Così un gesto, voglio dire, un testo. Organizzare un gesto come se fosse un testo. Allitterare gli atti. Rimare, quando è il caso, il gesto e l’intenzione che si attribuisce a uno strappo”
Ma ecco che, come nota il poeta, sorge un conflitto tra la forma, il rigore della struttura, la norma e l’urgenza dell’emozione. Egli infatti, nella terza sezione, scrive:
“Assentos, tempos. A urgência de um sinal que a emoção comanda. A emoção de urgência anterior à norma: tradução.”
“Posti, tempi. L’urgenza di un segnale che l’emozione comanda. L’emozione dell’urgenza che precede la norma: la traduzione”

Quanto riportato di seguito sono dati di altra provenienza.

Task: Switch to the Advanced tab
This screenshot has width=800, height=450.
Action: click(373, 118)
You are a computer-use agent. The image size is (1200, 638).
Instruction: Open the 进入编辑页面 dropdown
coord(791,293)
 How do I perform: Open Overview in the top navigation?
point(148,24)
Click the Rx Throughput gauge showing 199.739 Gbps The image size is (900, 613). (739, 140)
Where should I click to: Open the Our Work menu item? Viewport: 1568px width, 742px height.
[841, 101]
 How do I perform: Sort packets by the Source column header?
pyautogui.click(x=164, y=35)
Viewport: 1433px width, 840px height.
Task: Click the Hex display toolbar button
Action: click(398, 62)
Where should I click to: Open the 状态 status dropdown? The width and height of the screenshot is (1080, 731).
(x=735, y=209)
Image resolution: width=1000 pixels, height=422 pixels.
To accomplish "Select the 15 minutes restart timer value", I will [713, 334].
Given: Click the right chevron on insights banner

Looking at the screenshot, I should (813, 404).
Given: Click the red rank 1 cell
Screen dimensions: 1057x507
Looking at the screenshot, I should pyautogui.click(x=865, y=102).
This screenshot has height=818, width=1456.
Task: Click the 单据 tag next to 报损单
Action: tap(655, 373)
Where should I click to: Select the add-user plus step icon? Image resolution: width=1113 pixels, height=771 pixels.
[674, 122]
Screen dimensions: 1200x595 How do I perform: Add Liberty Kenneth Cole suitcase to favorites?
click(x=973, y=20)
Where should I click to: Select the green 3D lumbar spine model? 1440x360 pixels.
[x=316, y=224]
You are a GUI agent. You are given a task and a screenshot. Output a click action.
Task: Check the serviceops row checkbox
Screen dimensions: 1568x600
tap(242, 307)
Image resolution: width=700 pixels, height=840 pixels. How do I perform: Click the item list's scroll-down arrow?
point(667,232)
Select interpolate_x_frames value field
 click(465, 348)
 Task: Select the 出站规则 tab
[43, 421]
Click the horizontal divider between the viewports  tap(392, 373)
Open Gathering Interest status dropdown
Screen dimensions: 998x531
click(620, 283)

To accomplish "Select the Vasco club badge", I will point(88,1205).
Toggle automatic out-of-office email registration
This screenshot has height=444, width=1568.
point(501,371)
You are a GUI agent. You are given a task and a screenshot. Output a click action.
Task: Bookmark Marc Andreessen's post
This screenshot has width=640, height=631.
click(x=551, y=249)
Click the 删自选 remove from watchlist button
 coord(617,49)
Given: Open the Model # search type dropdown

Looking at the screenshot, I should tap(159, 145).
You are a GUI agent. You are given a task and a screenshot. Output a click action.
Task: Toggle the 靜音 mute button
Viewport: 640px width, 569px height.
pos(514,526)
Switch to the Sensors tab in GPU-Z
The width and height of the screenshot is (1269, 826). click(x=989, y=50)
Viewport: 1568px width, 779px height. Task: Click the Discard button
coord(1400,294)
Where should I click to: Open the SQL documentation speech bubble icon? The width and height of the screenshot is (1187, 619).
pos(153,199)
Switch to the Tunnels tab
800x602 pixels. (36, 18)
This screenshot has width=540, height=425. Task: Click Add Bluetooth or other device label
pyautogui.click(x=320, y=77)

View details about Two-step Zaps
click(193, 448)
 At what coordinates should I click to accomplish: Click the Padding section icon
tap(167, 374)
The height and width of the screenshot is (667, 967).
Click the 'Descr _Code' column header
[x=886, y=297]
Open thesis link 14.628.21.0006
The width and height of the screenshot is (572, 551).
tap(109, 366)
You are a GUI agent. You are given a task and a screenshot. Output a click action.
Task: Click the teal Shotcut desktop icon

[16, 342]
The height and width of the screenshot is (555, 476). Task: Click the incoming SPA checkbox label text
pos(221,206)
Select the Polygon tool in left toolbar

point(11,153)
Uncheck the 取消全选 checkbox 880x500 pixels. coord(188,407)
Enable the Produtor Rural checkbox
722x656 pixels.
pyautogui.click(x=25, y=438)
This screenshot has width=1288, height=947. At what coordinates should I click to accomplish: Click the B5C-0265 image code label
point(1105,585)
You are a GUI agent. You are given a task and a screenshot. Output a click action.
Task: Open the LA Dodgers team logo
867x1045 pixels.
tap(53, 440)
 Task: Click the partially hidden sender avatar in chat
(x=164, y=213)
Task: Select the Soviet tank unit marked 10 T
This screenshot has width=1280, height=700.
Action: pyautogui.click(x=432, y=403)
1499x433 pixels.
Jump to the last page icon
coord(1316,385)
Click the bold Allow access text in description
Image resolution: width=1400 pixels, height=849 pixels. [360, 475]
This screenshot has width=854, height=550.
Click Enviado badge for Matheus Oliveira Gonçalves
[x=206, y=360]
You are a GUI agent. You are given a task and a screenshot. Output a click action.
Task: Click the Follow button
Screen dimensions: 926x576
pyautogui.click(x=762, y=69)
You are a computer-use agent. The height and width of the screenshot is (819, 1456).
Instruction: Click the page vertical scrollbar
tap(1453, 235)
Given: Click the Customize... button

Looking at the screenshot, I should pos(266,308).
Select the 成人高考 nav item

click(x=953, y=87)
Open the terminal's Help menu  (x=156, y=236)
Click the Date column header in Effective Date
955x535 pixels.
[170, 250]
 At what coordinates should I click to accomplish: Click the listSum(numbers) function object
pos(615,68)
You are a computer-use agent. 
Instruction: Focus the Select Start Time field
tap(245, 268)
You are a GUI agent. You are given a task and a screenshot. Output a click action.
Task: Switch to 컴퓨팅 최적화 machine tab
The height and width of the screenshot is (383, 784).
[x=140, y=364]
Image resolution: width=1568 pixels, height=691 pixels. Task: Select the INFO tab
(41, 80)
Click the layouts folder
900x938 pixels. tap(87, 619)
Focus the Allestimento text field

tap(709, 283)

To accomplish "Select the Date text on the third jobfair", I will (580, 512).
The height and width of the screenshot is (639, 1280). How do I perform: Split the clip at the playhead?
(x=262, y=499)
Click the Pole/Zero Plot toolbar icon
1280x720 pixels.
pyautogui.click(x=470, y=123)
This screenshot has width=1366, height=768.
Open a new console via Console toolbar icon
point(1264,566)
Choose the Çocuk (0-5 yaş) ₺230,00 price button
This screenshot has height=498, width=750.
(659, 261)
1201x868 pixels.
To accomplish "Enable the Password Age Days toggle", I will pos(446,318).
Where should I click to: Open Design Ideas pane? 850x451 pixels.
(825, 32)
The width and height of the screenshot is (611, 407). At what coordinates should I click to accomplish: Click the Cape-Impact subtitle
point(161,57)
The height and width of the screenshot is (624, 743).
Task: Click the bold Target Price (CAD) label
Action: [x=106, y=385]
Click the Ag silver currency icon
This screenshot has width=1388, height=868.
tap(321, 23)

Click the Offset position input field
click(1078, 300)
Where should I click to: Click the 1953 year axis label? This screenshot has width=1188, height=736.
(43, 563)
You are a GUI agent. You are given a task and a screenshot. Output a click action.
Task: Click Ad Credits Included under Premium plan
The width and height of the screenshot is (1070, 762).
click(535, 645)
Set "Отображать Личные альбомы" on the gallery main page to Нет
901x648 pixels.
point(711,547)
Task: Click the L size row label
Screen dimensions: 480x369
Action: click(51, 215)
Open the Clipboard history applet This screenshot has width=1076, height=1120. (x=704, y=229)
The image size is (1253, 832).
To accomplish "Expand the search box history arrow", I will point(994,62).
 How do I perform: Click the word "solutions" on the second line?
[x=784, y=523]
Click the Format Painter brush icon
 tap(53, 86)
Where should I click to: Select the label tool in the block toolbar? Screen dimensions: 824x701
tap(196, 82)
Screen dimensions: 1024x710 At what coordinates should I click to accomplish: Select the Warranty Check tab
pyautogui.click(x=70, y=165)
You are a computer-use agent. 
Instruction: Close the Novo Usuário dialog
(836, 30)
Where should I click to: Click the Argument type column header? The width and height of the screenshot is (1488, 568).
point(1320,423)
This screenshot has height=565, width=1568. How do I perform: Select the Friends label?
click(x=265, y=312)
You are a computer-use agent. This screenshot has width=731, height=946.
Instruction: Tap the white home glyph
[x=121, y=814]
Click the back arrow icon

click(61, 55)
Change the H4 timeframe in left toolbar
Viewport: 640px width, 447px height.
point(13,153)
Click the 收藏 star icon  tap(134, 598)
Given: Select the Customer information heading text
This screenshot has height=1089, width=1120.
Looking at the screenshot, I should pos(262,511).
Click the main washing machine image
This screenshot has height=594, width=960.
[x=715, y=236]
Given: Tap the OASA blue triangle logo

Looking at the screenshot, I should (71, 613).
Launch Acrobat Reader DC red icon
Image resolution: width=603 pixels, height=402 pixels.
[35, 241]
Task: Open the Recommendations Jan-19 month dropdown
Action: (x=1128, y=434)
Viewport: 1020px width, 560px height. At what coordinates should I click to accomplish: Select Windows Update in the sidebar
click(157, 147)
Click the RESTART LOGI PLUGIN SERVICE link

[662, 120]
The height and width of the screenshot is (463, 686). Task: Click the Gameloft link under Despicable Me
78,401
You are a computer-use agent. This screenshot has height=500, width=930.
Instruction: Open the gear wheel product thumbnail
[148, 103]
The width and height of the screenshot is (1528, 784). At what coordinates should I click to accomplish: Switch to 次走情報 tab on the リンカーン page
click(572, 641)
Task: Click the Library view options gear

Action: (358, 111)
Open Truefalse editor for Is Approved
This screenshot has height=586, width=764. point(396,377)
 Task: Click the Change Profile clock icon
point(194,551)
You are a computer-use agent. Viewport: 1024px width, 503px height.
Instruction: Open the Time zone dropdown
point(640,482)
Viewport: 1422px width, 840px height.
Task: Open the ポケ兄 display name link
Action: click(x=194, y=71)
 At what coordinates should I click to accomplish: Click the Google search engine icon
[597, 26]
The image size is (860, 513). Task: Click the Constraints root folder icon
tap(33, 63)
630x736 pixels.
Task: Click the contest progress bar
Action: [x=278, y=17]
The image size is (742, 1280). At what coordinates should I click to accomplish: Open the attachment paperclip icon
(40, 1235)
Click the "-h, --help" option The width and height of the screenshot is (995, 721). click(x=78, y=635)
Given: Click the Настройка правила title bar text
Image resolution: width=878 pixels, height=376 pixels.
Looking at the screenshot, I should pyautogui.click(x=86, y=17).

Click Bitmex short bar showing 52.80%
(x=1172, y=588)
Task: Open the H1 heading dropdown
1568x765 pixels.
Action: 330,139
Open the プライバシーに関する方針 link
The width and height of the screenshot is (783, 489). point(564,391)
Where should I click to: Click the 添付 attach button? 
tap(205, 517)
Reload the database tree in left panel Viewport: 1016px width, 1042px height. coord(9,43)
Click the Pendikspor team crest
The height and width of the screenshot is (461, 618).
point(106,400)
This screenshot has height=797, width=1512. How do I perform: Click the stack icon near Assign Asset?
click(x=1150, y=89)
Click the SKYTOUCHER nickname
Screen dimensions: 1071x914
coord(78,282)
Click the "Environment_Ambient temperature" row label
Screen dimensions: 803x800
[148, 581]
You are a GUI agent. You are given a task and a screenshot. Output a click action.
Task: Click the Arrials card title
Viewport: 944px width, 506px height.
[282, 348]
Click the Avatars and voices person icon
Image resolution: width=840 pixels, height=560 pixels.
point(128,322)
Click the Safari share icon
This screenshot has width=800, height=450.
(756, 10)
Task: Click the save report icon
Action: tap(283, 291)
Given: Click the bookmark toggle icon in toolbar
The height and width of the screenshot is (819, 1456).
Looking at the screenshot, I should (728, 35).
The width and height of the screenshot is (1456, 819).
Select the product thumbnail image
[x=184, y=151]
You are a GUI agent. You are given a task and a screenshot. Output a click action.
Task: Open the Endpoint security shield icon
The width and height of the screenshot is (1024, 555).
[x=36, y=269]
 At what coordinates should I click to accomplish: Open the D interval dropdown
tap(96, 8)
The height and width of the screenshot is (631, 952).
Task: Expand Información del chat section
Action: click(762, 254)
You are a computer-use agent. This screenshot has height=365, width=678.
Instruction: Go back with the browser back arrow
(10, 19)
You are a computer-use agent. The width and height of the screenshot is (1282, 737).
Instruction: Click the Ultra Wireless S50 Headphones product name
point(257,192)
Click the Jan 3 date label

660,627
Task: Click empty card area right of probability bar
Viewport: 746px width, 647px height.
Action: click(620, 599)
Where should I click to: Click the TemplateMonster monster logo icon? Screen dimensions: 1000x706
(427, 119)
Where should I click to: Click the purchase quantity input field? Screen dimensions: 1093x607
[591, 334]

Ma ecco che nella quarta sezione, l’ultima, il conflitto tra ragione e sentimento, tra quella che il poeta definisce “Ragione dell’immagine” ovvero la “ragion d’essere di un suono” che in qualche modo si impone al poeta (l’autore stesso la definisce: “la costruzione che impone quello che si vuol dire”) e “l’urgenza di un segnale che l’emozione comanda”, si ricompone e si risolve.
“Não há lugar achado
sem lugar perdido.
Casam-se além, as falas de um lugar,
no encontro da memória
com a matriz”
“Non c’è un luogo trovato
senza un luogo perduto.
Si spostano oltre, le parole di un luogo,
nell’incontro della memoria
con la matrice”
Ruy Duarte de Carvalho sembra suggerire che la fine del contrasto tra ragione e sentimento, tra il rigore della forma e “l’urgenza di un segnale”, è possibile mediante uno “spostamento” del senso in un luogo “altro” nel quale il tempo e il corpo trovano una loro perfetta sintesi:
“Os tempos
do poema
são a final batidas
da cadência
de que se faz o corpo
do poema”.
“I tempi
della poesia
sono alla fine battuti
dalla cadenza di cui si fa il corpo
della poesia”

Dopo aver conseguito il dottorato con una tesi sui pescatori dell’isola di Luanda, è stato professore universitario, ha insegnato all’Università di Luanda ed è stato professore ospite all’Università di Coimbra e di San Paolo.
Nel 1982 realizza un pioneristico esercizio di traduzione/appropriazione della grande tradizione lirica orale nelle diverse lingue indigene africane
È autore anche di opere di narrativa (Come se il mondo non avesse Oriente, 1977 e 2003), Vou lá visita pastores (“Vado a visitare i pastori laggiù” – 1999), un vasto affresco sui kuvale, una società pastorale nel sud-ovest dell’Angola, adattato per il cinema (Os Papéis do Inglês – 2000).
Oltre all’attività letteraria, ha realizzato alcuni lungometraggi. Profondo conoscitore delle pratiche agricole e pastorali tradizionali, come regista e antropologo ha ambientato la sua ricerca nella regione etnoculturale di Kuvale, nel sud del paese, .
Nel 2010 è morto a Swakopmund, in Namibia.